Running multiple models simultaneously requires enough RAM for all of them.

On 16GB: Keep one model loaded at a time. Ollama swaps automatically. The model switch takes 5-10 seconds. Fine for interactive use, negligible for batch processing.

On 32GB: Keep two models loaded:

export OLLAMA_NUM_PARALLEL=2

Two 8B models take about 10GB total. That leaves 22GB for OS and apps. A safer config: one 14B primary and one 7-8B secondary. Together about 13GB, leaves room for everything else.

Cost math: A 7B model processes ~30 tokens/second on an M2 Mac. At 500 tokens per request, that’s ~17 seconds wall-clock time with zero API cost. The same request on Claude Sonnet costs ~$0.004. Route 80% of requests locally and your API bill drops by 80%.

Preload at startup:

#!/bin/bash
# preload.sh - warm up models for instant routing
curl -s http://localhost:11434/api/generate \
  -d '{"model":"llama3.1:8b","keep_alive":-1}' > /dev/null &
curl -s http://localhost:11434/api/generate \
  -d '{"model":"codellama:13b","keep_alive":-1}' > /dev/null &
wait
echo "Models preloaded."

Add to cron (@reboot /path/to/preload.sh) for automatic warmup after reboots.

What should you actually do?

  • If you have 16GB RAM: use the keyword router with llama3.1:8b (general) and codellama:13b (code). Accept the 5-10 second model swap delay. It’s still faster than switching between ChatGPT and a code-specific tool.
  • If you have 32GB+ RAM: add the AI-powered router with llama3.2:3b as the classifier. Keep 2-3 models loaded with OLLAMA_NUM_PARALLEL=2. Model switching becomes instant.
  • If routing accuracy matters (client-facing system): run the benchmark script against your actual queries, not just the test set. Adjust keywords or the AI prompt until you hit 90%+ on queries your system will actually receive.
  • If you want tool calling: use the TOOL_CALL prefix pattern with few-shot examples. Llama 3.1 14B is the minimum for reliable tool calling. The 8B works for demos but isn’t dependable for unattended operation.

bottom_line

  • Multi-model routing is the difference between “local AI demo” and “local AI system.” CodeLlama for code, Qwen for structured data, Llama for everything else. Each specialist outperforms a generalist on its own turf.
  • The keyword router at 40 lines of Python covers 80-90% of routing decisions correctly. Wrong routes don’t crash anything. They just produce slightly less optimal responses.
  • The real constraint is RAM, not complexity. On 16GB, model swapping works fine with a few seconds of delay. On 32GB, you can keep multiple models hot and route instantly. Don’t over-engineer the router until you’ve outgrown the hardware.

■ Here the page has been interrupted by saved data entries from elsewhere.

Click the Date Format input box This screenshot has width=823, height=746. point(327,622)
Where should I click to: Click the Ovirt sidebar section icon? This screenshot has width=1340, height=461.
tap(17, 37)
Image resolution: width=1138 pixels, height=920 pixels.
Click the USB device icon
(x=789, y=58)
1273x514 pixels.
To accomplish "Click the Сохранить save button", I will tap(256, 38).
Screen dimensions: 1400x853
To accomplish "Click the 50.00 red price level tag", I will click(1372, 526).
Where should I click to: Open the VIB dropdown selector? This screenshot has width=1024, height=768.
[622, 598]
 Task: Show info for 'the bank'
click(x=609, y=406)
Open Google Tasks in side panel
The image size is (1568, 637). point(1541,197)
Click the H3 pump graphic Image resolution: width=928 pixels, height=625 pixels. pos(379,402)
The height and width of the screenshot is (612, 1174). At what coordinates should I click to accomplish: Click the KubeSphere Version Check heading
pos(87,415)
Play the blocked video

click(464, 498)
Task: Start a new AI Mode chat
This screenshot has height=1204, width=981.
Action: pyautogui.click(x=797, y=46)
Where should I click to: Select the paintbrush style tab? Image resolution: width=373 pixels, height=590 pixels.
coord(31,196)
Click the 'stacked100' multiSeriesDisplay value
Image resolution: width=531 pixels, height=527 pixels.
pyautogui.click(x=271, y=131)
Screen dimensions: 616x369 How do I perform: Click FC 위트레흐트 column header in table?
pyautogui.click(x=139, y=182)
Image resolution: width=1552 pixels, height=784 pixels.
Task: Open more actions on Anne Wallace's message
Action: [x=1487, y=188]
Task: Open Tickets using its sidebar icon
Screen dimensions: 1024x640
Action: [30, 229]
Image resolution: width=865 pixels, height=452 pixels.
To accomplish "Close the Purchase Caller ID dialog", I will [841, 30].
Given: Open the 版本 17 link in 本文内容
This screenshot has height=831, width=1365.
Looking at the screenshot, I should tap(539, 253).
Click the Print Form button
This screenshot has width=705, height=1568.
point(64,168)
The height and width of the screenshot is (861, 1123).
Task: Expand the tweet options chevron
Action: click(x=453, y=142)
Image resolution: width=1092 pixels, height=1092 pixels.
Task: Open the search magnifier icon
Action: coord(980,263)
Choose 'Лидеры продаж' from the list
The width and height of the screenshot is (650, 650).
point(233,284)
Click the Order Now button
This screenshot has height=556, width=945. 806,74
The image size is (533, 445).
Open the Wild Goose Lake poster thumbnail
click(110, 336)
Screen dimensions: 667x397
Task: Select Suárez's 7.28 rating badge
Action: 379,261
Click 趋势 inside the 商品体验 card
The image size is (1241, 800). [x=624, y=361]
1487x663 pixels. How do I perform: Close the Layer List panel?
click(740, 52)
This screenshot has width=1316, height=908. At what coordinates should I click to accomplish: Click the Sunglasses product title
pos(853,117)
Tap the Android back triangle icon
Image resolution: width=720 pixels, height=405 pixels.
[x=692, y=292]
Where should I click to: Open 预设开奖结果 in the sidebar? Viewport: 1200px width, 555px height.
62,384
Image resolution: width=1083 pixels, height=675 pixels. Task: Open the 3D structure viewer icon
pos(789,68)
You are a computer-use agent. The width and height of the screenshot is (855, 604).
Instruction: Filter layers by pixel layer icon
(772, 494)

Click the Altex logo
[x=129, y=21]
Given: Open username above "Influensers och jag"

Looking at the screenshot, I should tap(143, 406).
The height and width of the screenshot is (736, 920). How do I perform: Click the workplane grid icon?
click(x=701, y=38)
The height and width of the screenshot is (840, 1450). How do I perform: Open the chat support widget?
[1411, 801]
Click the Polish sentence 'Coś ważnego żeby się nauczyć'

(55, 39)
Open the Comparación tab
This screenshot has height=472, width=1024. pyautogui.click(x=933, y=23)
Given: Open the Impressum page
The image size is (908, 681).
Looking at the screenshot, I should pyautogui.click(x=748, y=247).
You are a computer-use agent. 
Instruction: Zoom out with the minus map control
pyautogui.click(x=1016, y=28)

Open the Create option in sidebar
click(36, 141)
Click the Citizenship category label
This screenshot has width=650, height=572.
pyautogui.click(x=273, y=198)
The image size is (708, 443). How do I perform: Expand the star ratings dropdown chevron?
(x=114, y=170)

Frequently Asked Questions

Can Ollama run multiple models at the same time?+

On 32GB+ RAM, yes. Set OLLAMA_NUM_PARALLEL=2 to keep two models loaded simultaneously. On 16GB, Ollama swaps models automatically with a 5-10 second delay between switches.

How accurate is keyword routing vs AI-powered routing?+

Keyword routing scores 80-90% on a 10-query benchmark. AI-powered routing using a 3B classifier model scores 90-95%. The 3B router adds about 0.5-1 second of latency per request.

What happens when the router picks the wrong model?+

Nothing breaks. A code question going to the general model produces a less detailed answer. A general question going to CodeLlama works fine. The worst case is the general model trying complex code, where quality drops noticeably.